Texto mostrado:
»»
A media mañana de un martes cualquiera, el señor Yang camina a paso lento por las calles de una ciudad al sur de China para tomar un tren. Pasea frente a rascacielos de oficinas, restaurantes, un colegio seguido de una comisaría y, al cabo de cinco cuadras de calma, lo asalta un pensamiento aterrador: hace 15 minutos no ve a nadie en la calle. No hay carros, no hay comensales, no hay niños, no hay policías, no hay ni perros. El señor Yang está solo.
Esta sensación –de película apocalíptica poco creativa– no sería nada extraña en una de las diversas ciudades fantasmas de China. Pero, a pesar del nombre, lo único que hay propio de otra dimensión en estas urbes es el nivel de deuda para financiarlas. Adelantándose a un eventual aumento de la demanda, autoridades locales promovieron inversiones gigantescas en desarrollo urbano, financiadas por bancos estatales y especulación. El problema es que el flujo de nuevos vecinos nunca llegó, y las empresas constructoras empiezan a incumplir con sus deudas. Si se puede imaginar usted lo que cuesta –financieramente– mantener una sola oficina vacía por un par de meses, imagínese lo que cuesta mantener por años media ciudad. La sobreinversión china –a veces con corrupción, privada y pública– también ha engendrado puentes, carreteras, trenes y empresas poco productivas que amenazan con ahogar a la segunda economía del mundo en una ruma de deuda, fábricas a medio construir y departamentos vacíos.
««
Datos proporcionados:
»»
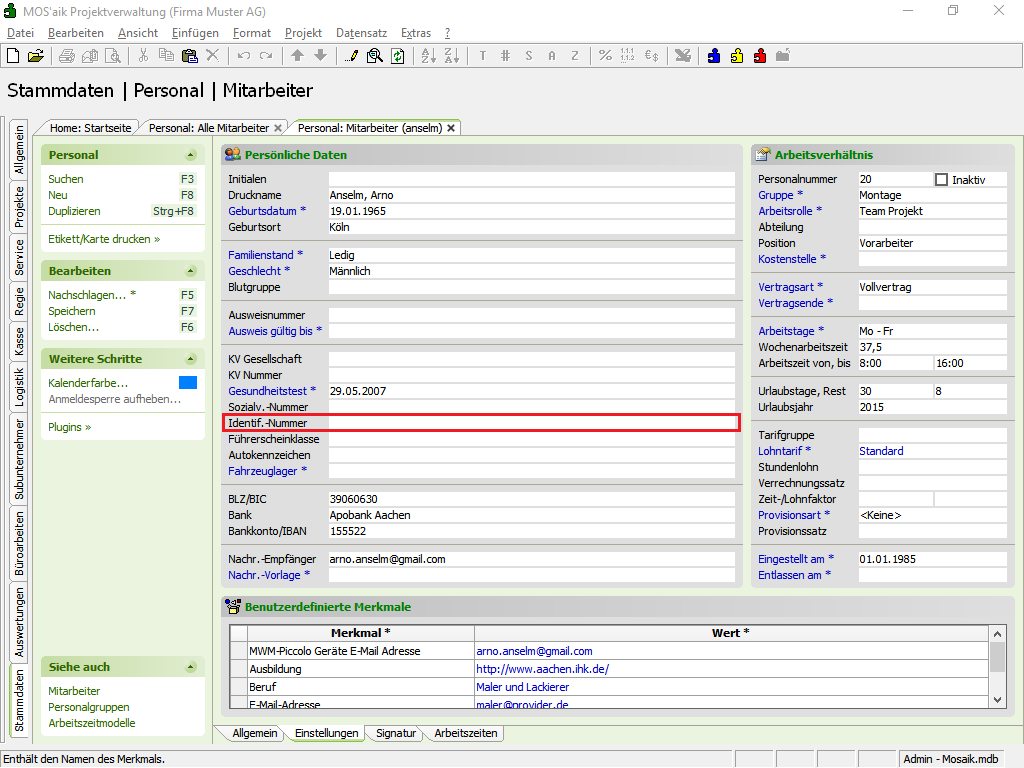Toggle the Inaktiv checkbox

[941, 180]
««
Consigna 1:
Extraiga del texto sobre las ciudades fantasmas de China todo lo que va desde "A media mañana" hasta "Yang está solo.", sin cambiar nada.
Consigna 2:
Responda, según el texto sobre las ciudades fantasmas de China:
(a) ¿Cuántos minutos lleva el señor Yang sin ver a nadie en la calle?
(b) ¿Quiénes financiaron las inversiones gigantescas en desarrollo urbano?
(c) ¿Qué puesto ocupa la economía china en el mundo?

Respuesta redactada 1:
A media mañana de un martes cualquiera, el señor Yang camina a paso lento por las calles de una ciudad al sur de China para tomar un tren. Pasea frente a rascacielos de oficinas, restaurantes, un colegio seguido de una comisaría y, al cabo de cinco cuadras de calma, lo asalta un pensamiento aterrador: hace 15 minutos no ve a nadie en la calle. No hay carros, no hay comensales, no hay niños, no hay policías, no hay ni perros. El señor Yang está solo.

Respuesta redactada 2:
(a) Lleva 15 minutos sin ver a nadie.
(b) Las financiaron bancos estatales y la especulación.
(c) Es la segunda economía del mundo.